Con todo respeto

Haciendo el caldo gordo

En  nuestro paìs no ha habido quien no haya atestiguado como ha proliferado la difusión y consumo de los denominados productos milagro, y qué decir de comida chatarra. Y es que, sobre los primeros, durante los últimos tiempos han sido miles los nombres y tipos de productos que camuflados en sí mismos han desfilado flagrantemente en los medios como resultado de la permisividad de las autoridades y, sobre todo, al convertirse en un muy atractivo negocio económico para sus creadores, dueños y beneficiarios.

Asimismo, hasta ahora, no se tienen datos fiables de que alguno de los millones de incautos consumidores hayan visto cumplidas tales ofertas, pero paradójicamente si se ha sabido de cuantiosas quejas por la falta de seriedad de las empresas fabricantes.

Y es que, a decir de algunos, en el listado de este tipo de productos se encuentran aquellos que ofrecen eliminar peso de la noche a la mañana, mejorar la condición física sin realizar esfuerzo alguno, erradicar problemas de salud que al día de hoy ni siquiera se corrigen en un quirófano, y hasta aquellos que, temerariamente, ofrecen resolver de tajo hasta los más incomodos problemas de alcoba... increíble, no?

Curiosamente, en este tipo de casos, las demandas que los afectados han planteado, no se han caracterizado por ser del tipo de las que solicitan la devolución de su dinero: no; las quejas han tenido como constante la amable petición de que les sean solventados los gastos en que incurrió el consumidor para que le fuera entregado el producto en su domicilio.
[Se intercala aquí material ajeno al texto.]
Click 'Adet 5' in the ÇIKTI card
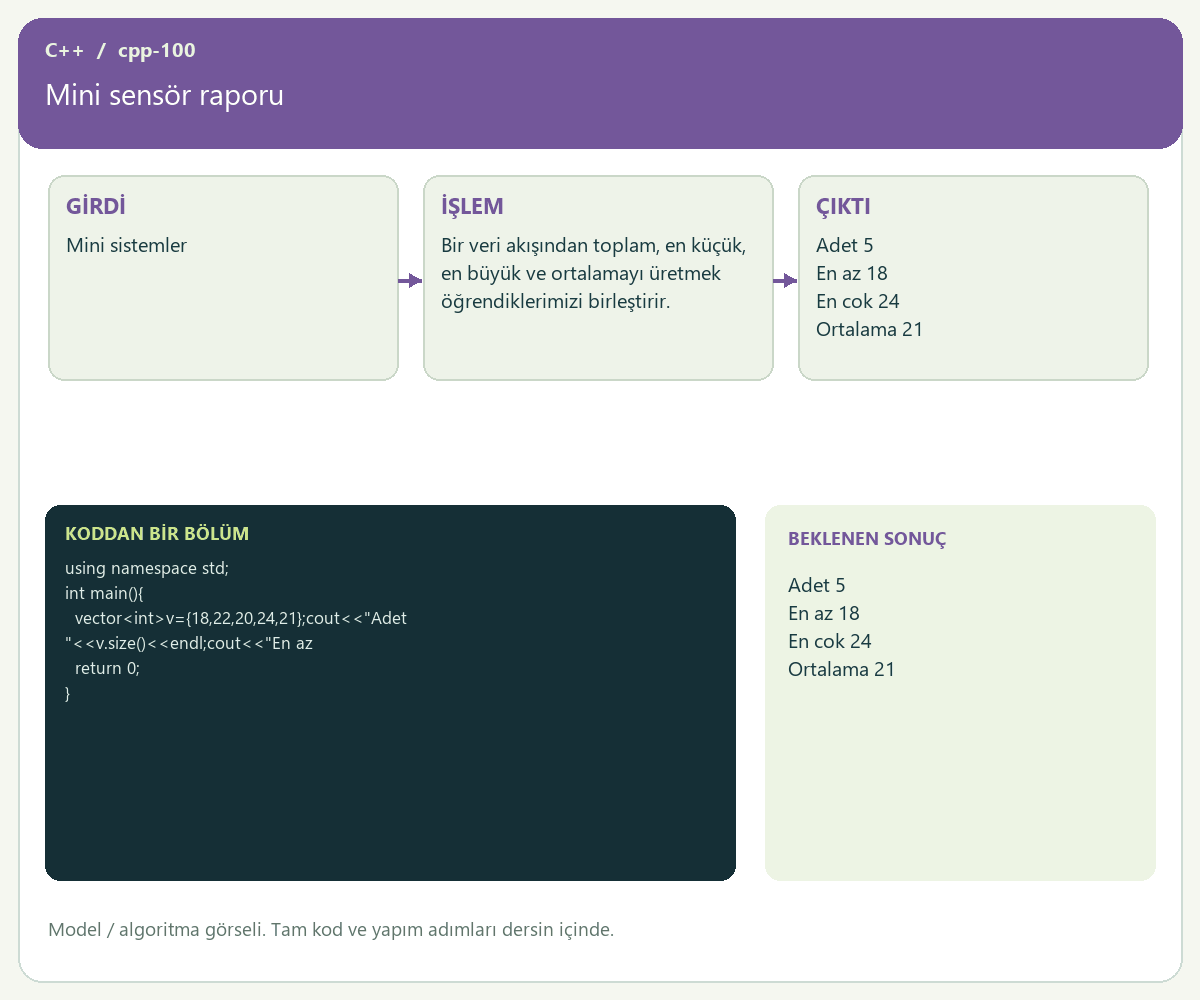1200x1000 pixels. (845, 245)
Al respecto, las autoridades no solo no han asumido su papel, sino que, penosamente, argumentan que todo esto es resultado de una serie de vacíos legales en materia de regulación del mercado y de los medios. De modo más penoso aún, no ha faltado autoridad que haya intentado responsabilizar a los afectados, sugiriendo que los consumidores escogen de modo libre el tipo de producto que, a fin de cuentas, lo adquieren por que “es de su agrado y de su conveniencia”.

Este tema nos recuerda que luego de intensas discusiones y debates se consiguió aprobar la llamada ley antiobesidad en México, lo cual, dicho sea de paso, ocurrió tardíamente pues en materia de salud pública, en México el daño ya estaba hecho.

Y es que en la última década y lo que va de esta se ha hablado de diversos problemas de salud, de donde se destaca, entre otros, el que se tiene a una importante mayoría de personas con problemas de obesidad a consecuencia de una sola cosa: la comida chatarra que las autoridades han permitido que se vendan en cualquier.

En tanto, como pocas veces México ha logrado colocarse en los primeros lugares de un ranking mundial, aunque en este caso ha sido en materia de obesidad poblacional. Y es que a pesar de que hace unos años recién habíamos alcanzado el tercer puesto en el tema, esta señal no fue valorada, pues al finalizar el 2010, no solo alcanzamos el primer lugar con la población mas obesa, sino que posteriormente, también, nos convertimos en el país con la ciudad que tiene el mayor índice de obesos entre su población infantil, lo cual eleva el grado de importancia del problema.

Pero cómo hemos llegado a ésto, se preguntarán algunos: muy fácil; primero, como resultado de una fatídica combinación de características: una sociedad genéticamente hambrienta, con antecedentes de desnutrición, de escasos recursos y nula cultura alimentaria que, mezclado con que la carente actuación de diversas autoridades, han permitido una incontenible presencia de productos chatarra en la calle, la oficina, las escuelas, el metro y hasta en la casa mediante la tv, con todo y las restricciones publicitarias en este medio, a últimas fechas.

Y mientras tanto ¿dónde han estado las autoridades y los responsables de las políticas publicas a favor de la salud de los mexicanos? Probablemente, recibiendo sus rentas por permitir un escenario que hoy en día comienza a revertírseles, pues el problema de salud pública se ha vuelto tan grande que además del costo en vidas humanas ahora la atención medica de estos problemas ha superado el presupuesto nacional. O bien que, ante tal escenario, lamentablemente no se sepa qué es peor: si el hecho de que diariamente sigan vendiéndose miles de productos que dañan la salud; o el saber que en México nunca habrá autoridad alguna que meta las manos por uno, ni de milagro.